Di chi potrebbe avere bisogno una persona che crede e afferma di essere Dio? Di chi potrebbe fidarsi ciecamente questa persona? A chi affiderebbe un lavoro di grandissima responsabilità? Kanye West scelse Arca, un giovanissimo venezuelano senza troppa esperienza, senza curriculum vitae, ma con un portfolio ricco e interessante. È così che Alejandro Ghersi (Arca, appunto) partecipa alla produzione di ben 4 pezzi nell’album Yeezus, lo scorso anno e, per la serie “non è mai abbastanza“, prende parte ad uno dei miglior album del 2014, (co-)producendo 3 canzoni in LP1 di FKA Twigs.
Arca produce i suoi pezzi col pugno alzato, sicuro dei suoi mezzi, con fare rivoluzionario e anarchico: non bada a regole, sperimenta, gioca, si spinge oltre e non ha paura di affrontare muri e ostacoli. Prendete gli infiniti loop malinconici di Forest Swords, metteteli nella valigetta misteriosa di Onehotrix Point Never e preparatevi a subire un’infestazione di suoni digitali monocromatici scanditi da percussioni di potenza inaudita. Un enorme e affascinante melting-pot che funge da ponte tra le sonorità delle etichette Tri Angle e Ninja Tune. È un disco che ti porta dritto all’interno della torre dell’olocausto del Jüdisches Museum di Berlino: una stanza buia, altissima, dalla quale non si può scappare, dove c’è un minuscolo spiraglio di luce ma si trova là in alto e tu non ci puoi arrivare, neanche attraverso scaletta che hai di fronte.

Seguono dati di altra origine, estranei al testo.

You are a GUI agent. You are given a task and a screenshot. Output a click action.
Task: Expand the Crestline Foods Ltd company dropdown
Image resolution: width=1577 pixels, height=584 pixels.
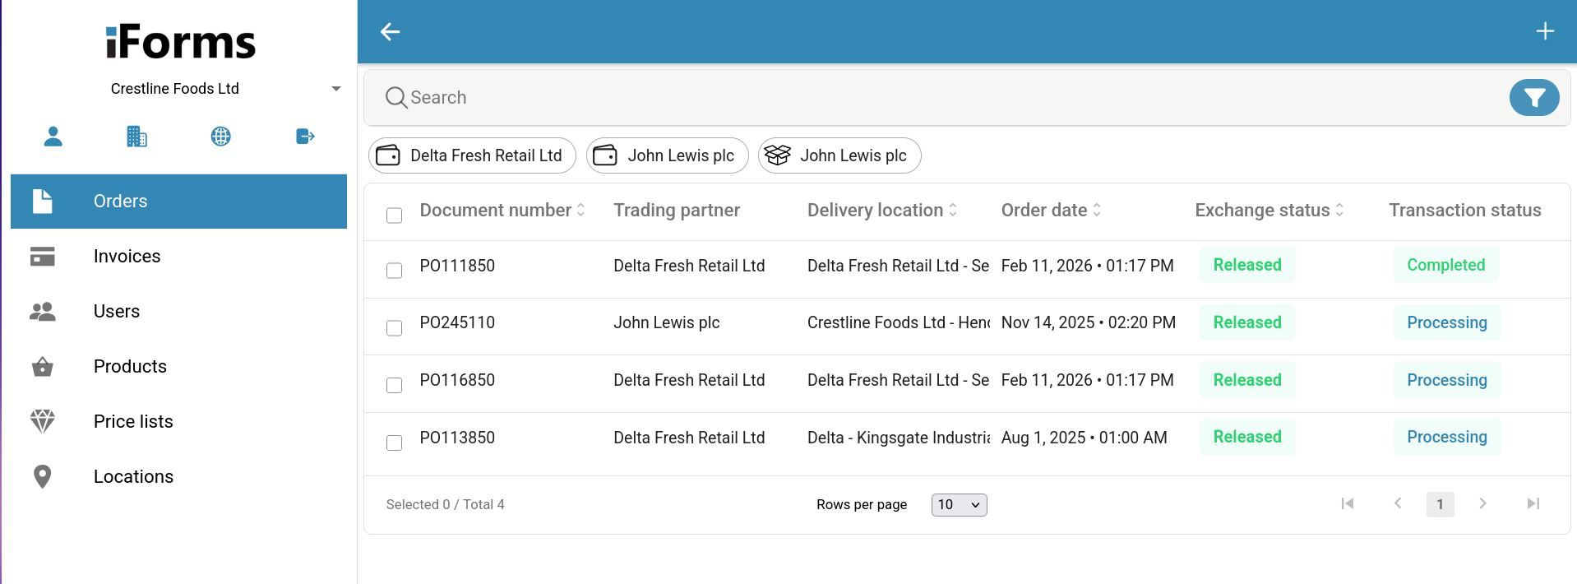pyautogui.click(x=335, y=89)
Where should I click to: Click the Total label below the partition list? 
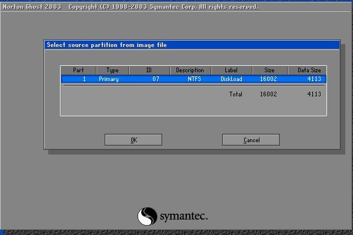point(235,94)
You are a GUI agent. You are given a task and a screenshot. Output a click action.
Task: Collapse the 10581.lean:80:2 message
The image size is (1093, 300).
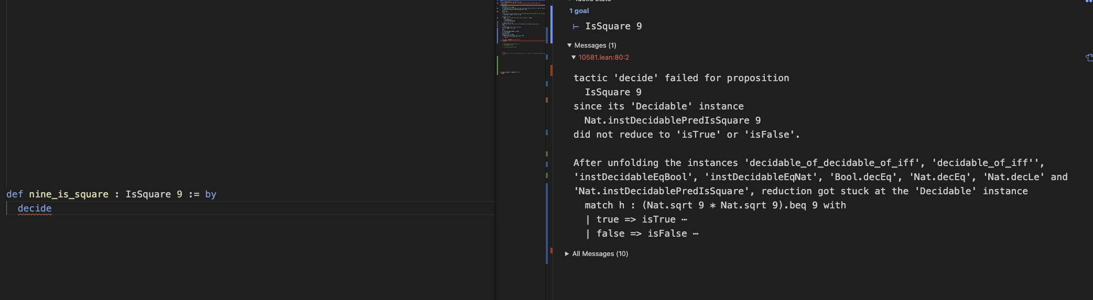573,58
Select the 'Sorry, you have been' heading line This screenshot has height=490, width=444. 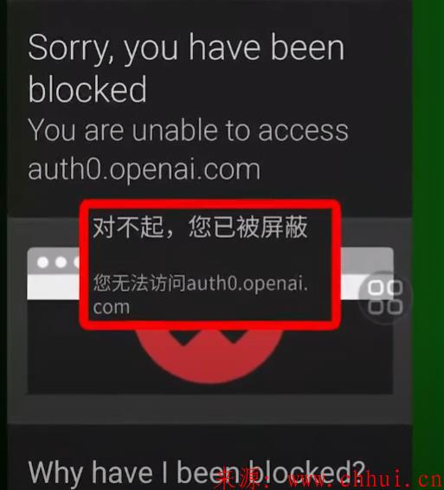(x=186, y=49)
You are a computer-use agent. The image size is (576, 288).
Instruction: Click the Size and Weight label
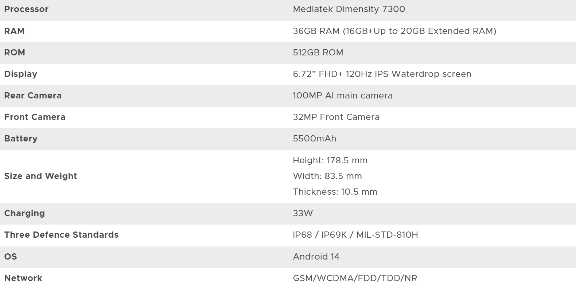(x=40, y=176)
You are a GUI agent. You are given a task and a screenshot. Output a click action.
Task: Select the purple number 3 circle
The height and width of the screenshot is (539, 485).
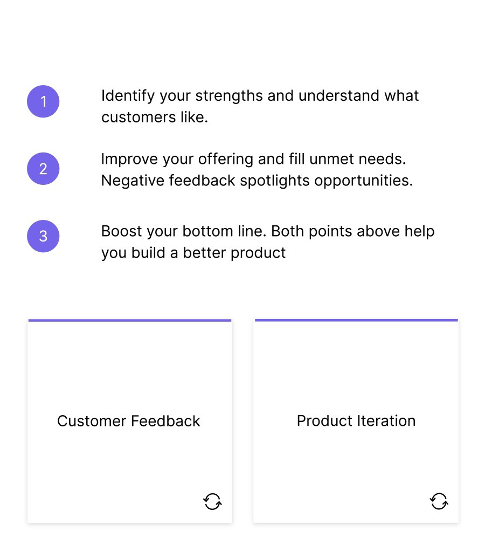tap(43, 236)
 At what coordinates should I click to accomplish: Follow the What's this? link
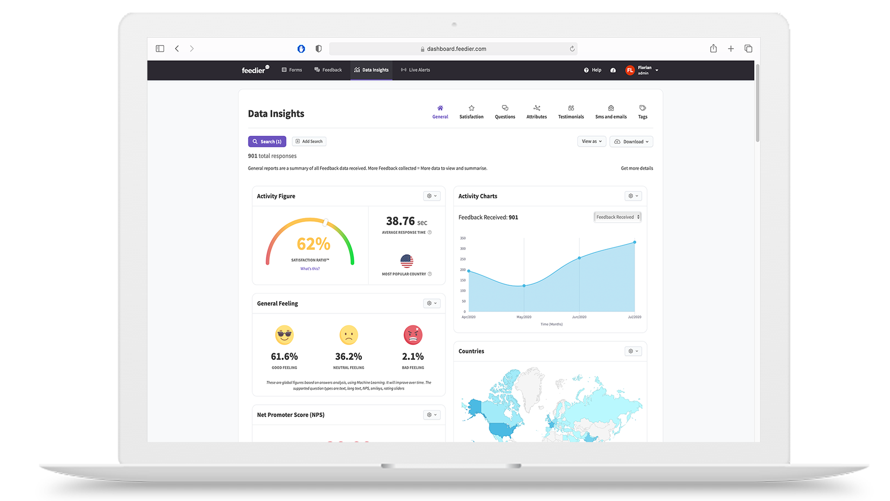(x=310, y=269)
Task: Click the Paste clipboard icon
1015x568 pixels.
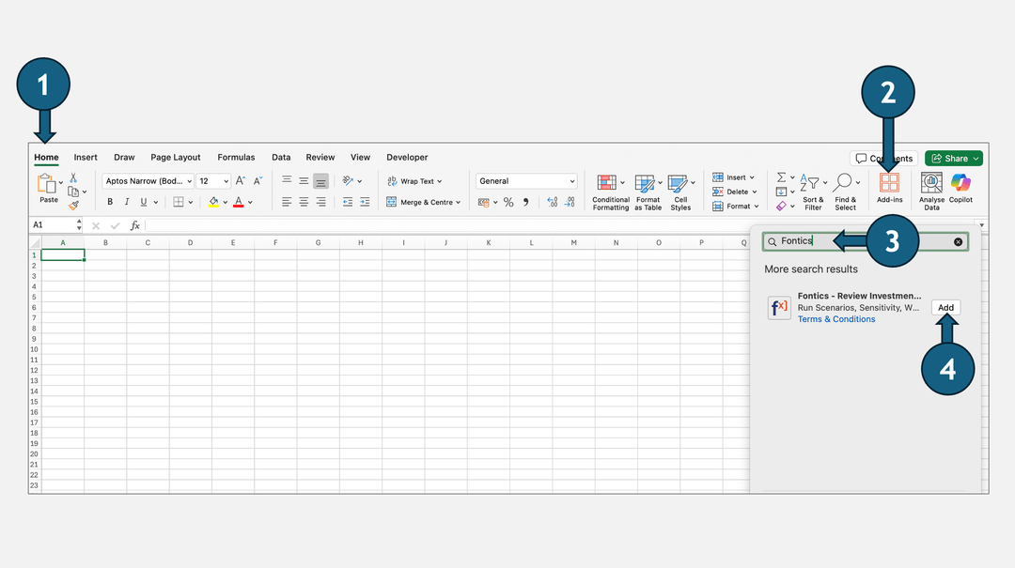Action: pos(48,185)
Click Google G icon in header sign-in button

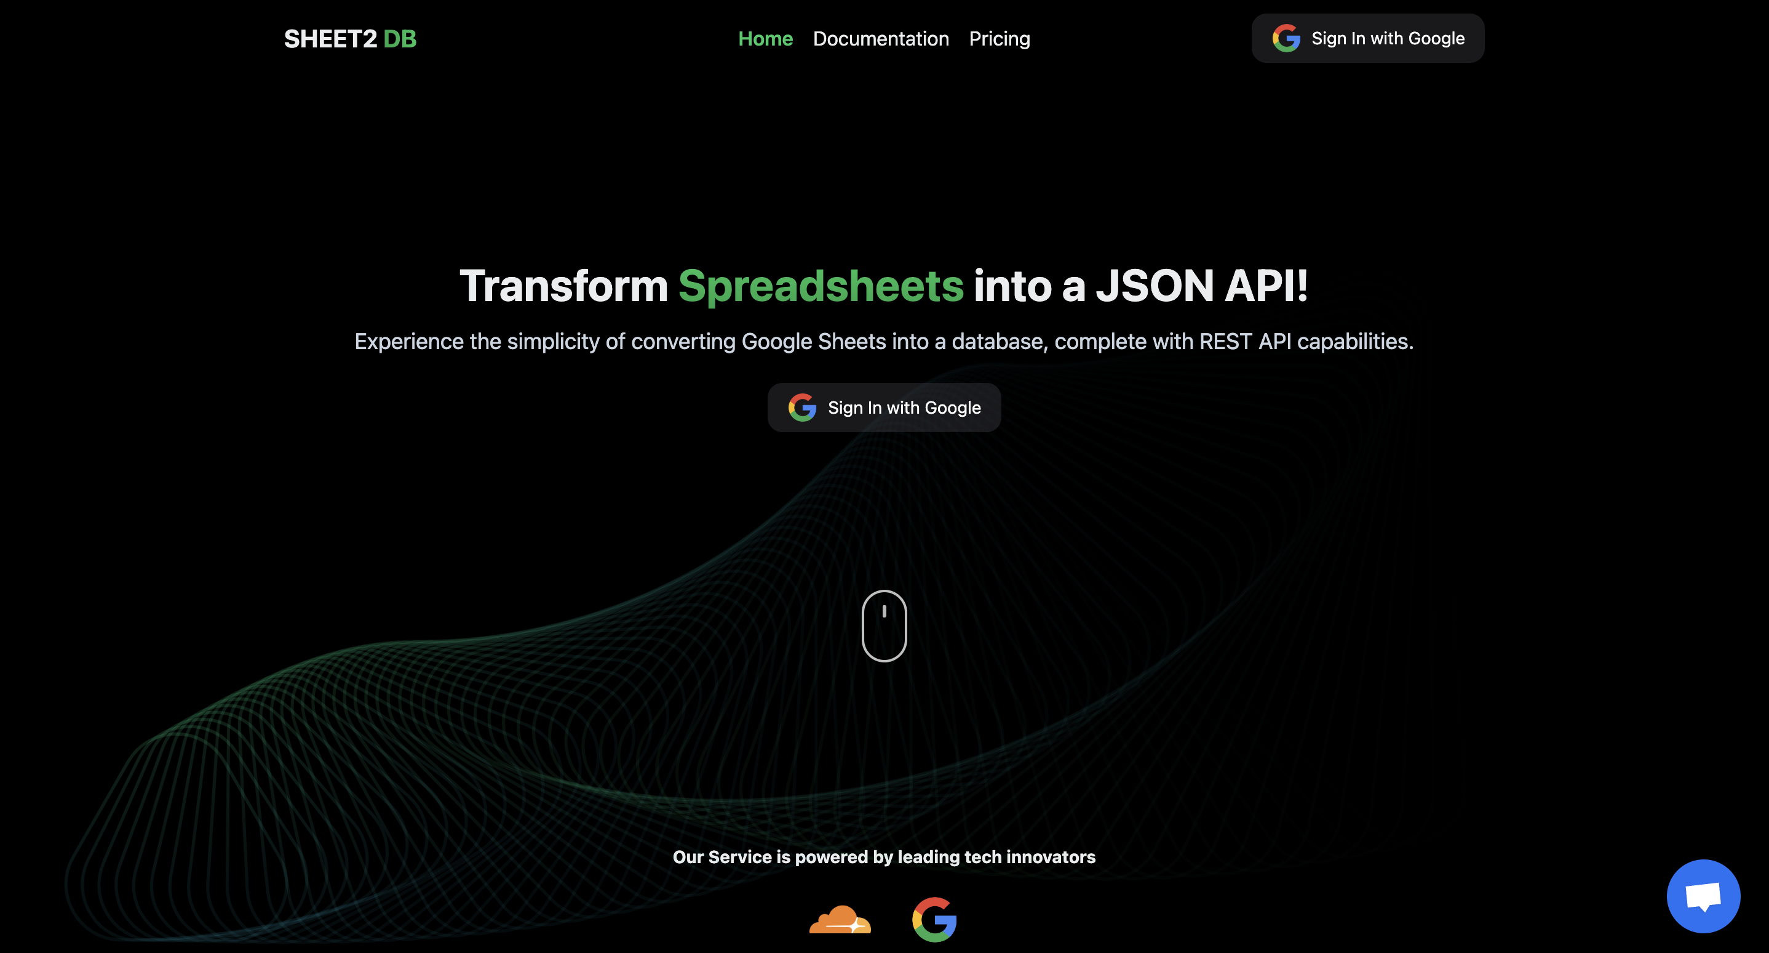pyautogui.click(x=1286, y=38)
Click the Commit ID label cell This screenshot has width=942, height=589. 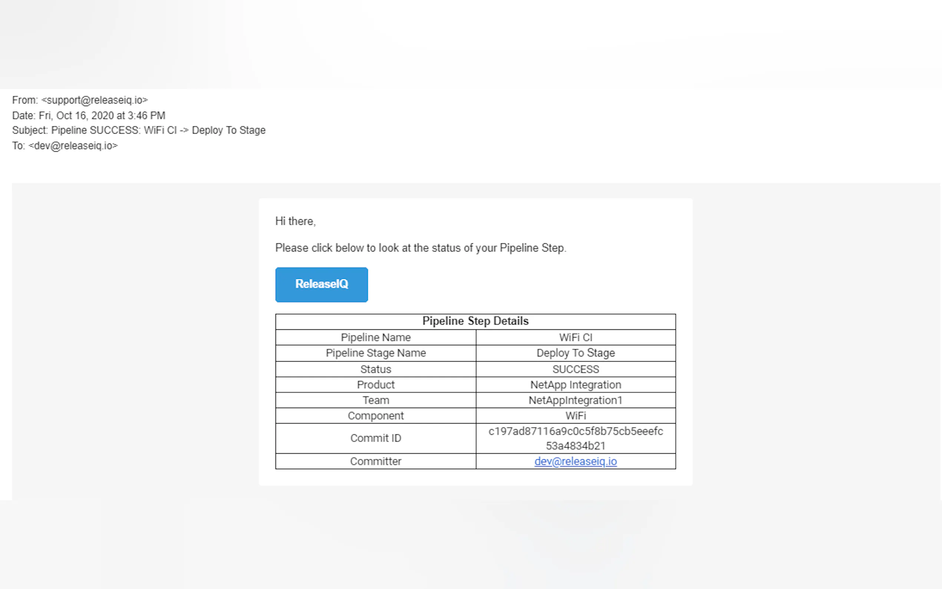(375, 438)
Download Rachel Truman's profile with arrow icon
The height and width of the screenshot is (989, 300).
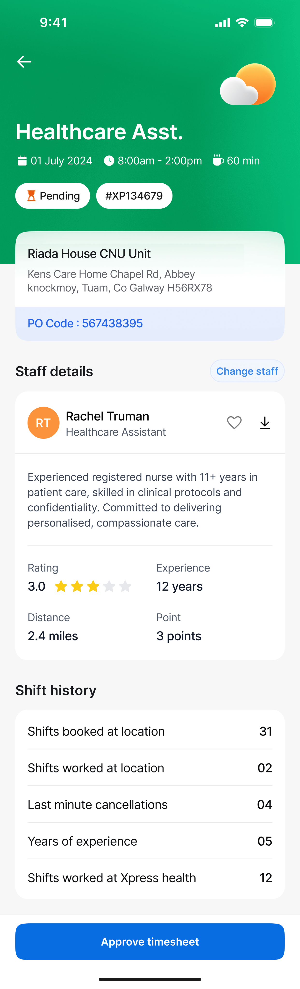[265, 423]
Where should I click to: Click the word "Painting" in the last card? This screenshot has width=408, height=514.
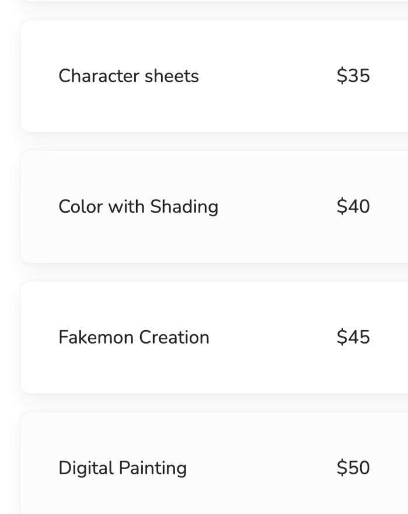153,468
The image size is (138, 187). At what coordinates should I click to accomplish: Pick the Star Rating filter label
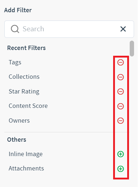click(24, 92)
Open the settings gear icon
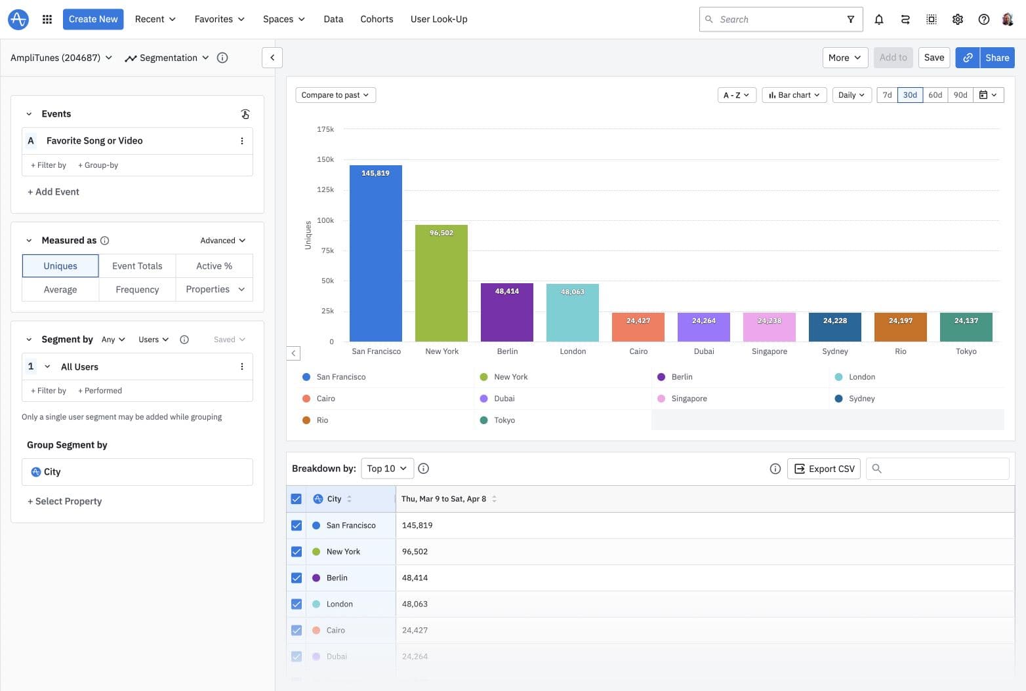This screenshot has height=691, width=1026. [958, 19]
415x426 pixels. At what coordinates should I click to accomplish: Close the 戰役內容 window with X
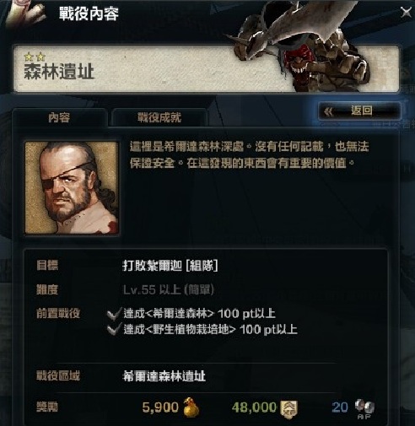point(406,12)
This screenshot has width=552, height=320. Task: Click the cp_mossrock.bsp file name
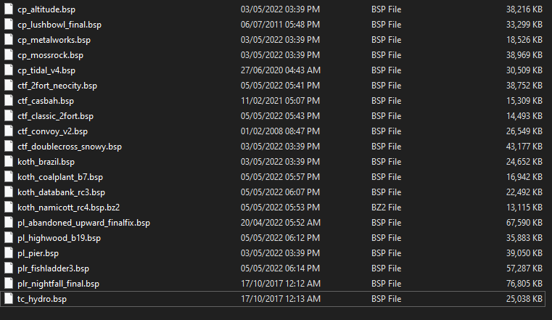[x=50, y=55]
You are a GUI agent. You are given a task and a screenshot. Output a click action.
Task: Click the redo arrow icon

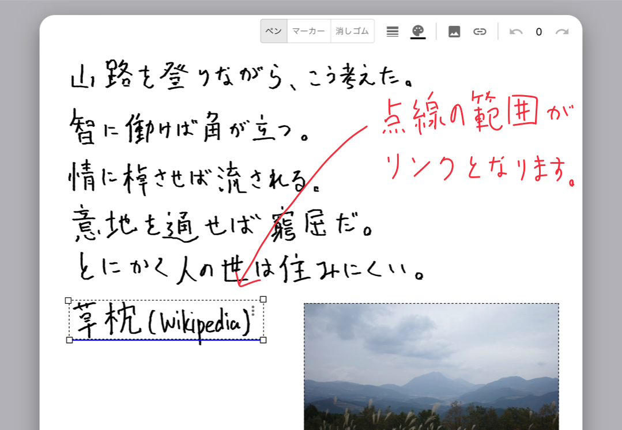click(x=562, y=32)
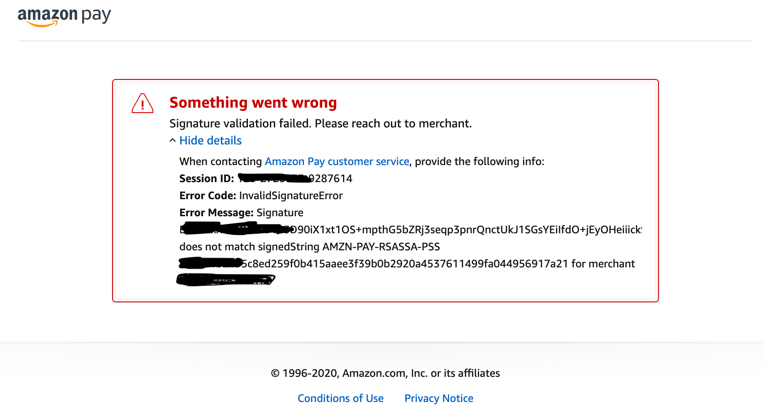Click the Error Code label

coord(208,196)
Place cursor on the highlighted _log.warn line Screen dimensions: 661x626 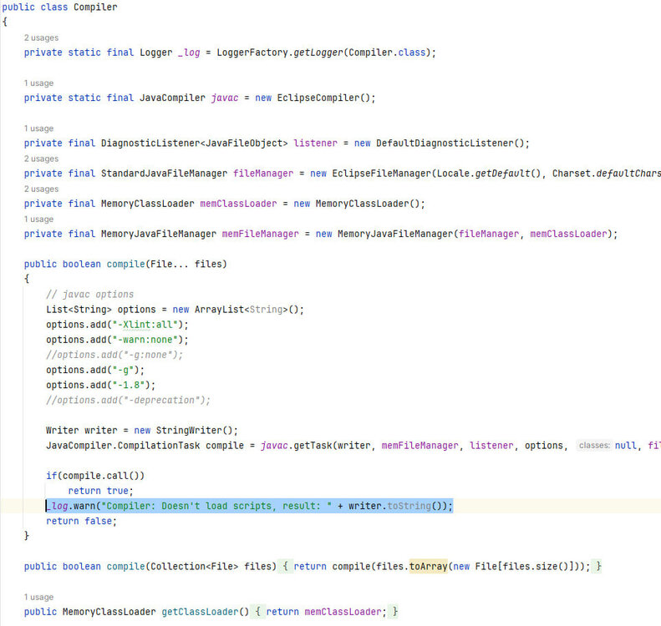(x=251, y=507)
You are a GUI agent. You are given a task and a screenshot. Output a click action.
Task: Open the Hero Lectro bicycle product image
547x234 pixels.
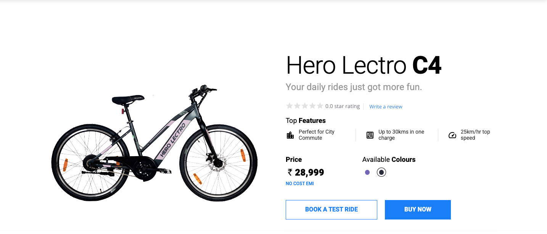(x=154, y=145)
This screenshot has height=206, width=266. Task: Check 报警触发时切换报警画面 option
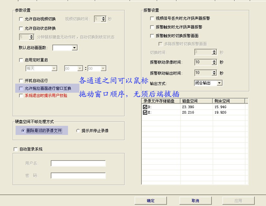point(152,36)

Ci entri (Now You Know) e sei quasi affascinato dalla sua cupa misteriosità (Held Apart), ma neanche hai il tempo di apprezzare l’opera che vieni trafitto da centinaia di saette sintetizzate (i synth e i riverberi witch-house di Xen, Sad Bitch e Sisters) che ti fanno capire che sei spacciato e che, una volta dentro, uno su mille ce la fa. Intanto le maledette percussioni non ti danno pace e ad ogni battuta è come se ricevessi un pugno pieno di pensieri negativi nello stomaco. Ti fermi e pensi che forse c’è qualcosa di più (il groove future hip-hop di Slit Thru e gli archi pizzicati di Family Violence). E proprio quando ci avevi preso gusto ti aprono la porta e ti chiedono se vuoi uscire a prendere un po’ d’aria (Thievery), ma tu non ne vuoi sapere e sbatti la porta, tornando al punto in cui eri rimasto. Vuoi star dentro a soffrire, godendo però della maestosità dell’opera in cui ti trovi e di cui oramai fai parte. Perché oramai sei infetto da qualcosa di misterioso e tremendo (Fish e Bullet Chained) e la tua mente non è più lucida. Sei stremato dai sintomi del virus e anche quando ti ricordi che lá in alto c’è uno spiraglio di luce, cala la notte (Promise) che ti spegne velocemente, prima la mente poi il corpo.
Prendete il video di Thievery per capire meglio la situazione: un essere asessuato con un enorme culo bootylicious a lá Nicky Minaj che si contorce in uno scenario digitale lugubre illuminato da una strobo-light malfunzionante. È un album farcito delle peggiori malattie virali e delle peggiori droghe disponibili sul mercato: ti attacca l’ebola in formato digitale, portandotela con cura dentro una chiavetta USB. E non c’è anti-virus che tenga.